Chest X-ray showed RA enlargement and RV type of apex.

X-ray anteroposterior (AP) view of hand showing absent first metacarpal.

Doppler echo showing gradient of 60 mmHg through pulmonary valve.
Discussion
Dysplastic pulmonary stenosis is often seen associated with Noonan syndrome. It can present as late as fifth or sixth decade of life. Pulmonary stenosis can occur in isolation or be associated with bony hand anomalies such as elbow abnormalities, pectus excavatum or carinatum, as with Noonan syndrome; small chin, broad forehead, as with Williams syndrome and Alagille syndrome. The association of unilateral absent first metacarpal with pulmonary stenosis is quite a rare association and we believe has not been described in literature. These valves have a myxomatous morphology with poorly delineated lines of commissural fusion. As a result, the balloon valvuloplasty haemodynamics do not hold true as they do in typical form. Post-ballooning valve opening is unpredictable due to inherent morphology. Moreover, the valve annulus is smaller than doming valve variety.
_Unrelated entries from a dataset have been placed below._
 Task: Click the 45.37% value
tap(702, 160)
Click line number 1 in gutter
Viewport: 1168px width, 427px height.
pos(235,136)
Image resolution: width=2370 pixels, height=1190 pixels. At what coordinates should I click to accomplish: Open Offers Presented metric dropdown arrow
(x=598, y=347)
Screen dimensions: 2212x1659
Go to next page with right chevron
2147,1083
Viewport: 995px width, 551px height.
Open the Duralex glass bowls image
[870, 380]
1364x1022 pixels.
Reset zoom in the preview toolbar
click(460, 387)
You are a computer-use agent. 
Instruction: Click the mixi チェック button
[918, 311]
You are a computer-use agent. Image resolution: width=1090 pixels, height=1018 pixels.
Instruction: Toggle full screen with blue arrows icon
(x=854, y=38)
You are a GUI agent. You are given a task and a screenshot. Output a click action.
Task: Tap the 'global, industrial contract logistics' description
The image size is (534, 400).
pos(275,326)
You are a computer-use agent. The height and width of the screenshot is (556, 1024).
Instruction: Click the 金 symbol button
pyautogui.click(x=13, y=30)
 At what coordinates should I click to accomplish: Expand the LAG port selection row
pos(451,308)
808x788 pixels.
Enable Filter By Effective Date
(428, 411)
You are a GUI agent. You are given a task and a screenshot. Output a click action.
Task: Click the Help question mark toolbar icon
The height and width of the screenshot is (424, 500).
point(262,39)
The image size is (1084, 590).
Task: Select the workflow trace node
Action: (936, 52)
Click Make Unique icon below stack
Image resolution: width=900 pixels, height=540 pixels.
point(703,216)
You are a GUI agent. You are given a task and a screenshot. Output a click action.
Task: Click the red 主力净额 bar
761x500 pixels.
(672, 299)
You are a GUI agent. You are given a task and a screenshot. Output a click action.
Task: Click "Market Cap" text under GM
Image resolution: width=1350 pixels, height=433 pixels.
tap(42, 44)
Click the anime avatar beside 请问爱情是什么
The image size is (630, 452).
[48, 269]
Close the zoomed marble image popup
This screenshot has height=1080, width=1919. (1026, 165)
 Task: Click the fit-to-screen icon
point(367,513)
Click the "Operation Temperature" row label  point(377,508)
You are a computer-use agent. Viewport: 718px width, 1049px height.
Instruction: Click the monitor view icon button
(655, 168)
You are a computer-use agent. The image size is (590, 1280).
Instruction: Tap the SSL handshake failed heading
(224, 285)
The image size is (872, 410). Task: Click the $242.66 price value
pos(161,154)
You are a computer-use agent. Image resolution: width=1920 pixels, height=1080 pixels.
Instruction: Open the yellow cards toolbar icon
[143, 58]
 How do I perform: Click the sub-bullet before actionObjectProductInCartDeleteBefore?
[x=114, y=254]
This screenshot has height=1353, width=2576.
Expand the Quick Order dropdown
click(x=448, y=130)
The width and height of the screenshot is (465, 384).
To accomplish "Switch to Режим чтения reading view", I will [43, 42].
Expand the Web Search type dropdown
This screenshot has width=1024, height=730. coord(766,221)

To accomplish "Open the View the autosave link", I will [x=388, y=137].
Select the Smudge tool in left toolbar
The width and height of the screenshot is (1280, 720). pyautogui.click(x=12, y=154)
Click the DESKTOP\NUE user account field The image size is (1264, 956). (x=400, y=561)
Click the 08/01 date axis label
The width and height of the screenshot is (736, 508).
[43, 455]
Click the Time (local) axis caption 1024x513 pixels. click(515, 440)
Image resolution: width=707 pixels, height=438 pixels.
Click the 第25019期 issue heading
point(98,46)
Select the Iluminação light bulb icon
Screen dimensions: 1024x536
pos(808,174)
These variations make the final outcome relatively less consistent. 4 Pre-procedure gradient less than 75 mmHg across pulmonary valve is the only significant factor associated with successful outcome. Immediate post-procedure gradient less than 60 mmHg is significantly associated with higher freedom from re-intervention rate. Thus, balloon valvuloplasty should be tried before consideration of surgery in such patients. 4 Bony hand anomalies usually direct clinicians to look for the presence of features of atrial septal defect (ASD) as part of Holt–Oram syndrome. But the possibility of pulmonary stenosis in such patients should always be kept in mind.
Thus, a careful cardiac examination and further evaluation with echocardiography are warranted in patients seen with absent first metacarpal as the diagnosis of pulmonary stenosis can be made even in the asymptomatic stage. If it is diagnosed, patient can be monitored and intervention can be done at appropriate indications to prevent further complications.
Footnotes
Declaration of conflicting interests
The author(s) declared no potential conflicts of interest with respect to the research, authorship and/or publication of this article.
Ethical approval
Our institution does not require ethical approval for reporting individual cases reports.
Funding
The author(s) received no financial support for the research, authorship and/or publication of this article.
Informed consent
Written informed consent was obtained from a legally authorised representative(s) for anonymized patient information to be published in this article.
Limitations of the case report
The pulmonary balloon valvuloplasty procedure images are unavailable due to loss of follow up of the patient. We regret the same. The main intention of this case report was to highlight the rare and as yet not described association of absent first metacarpal and dysplastic pulmonary stenosis.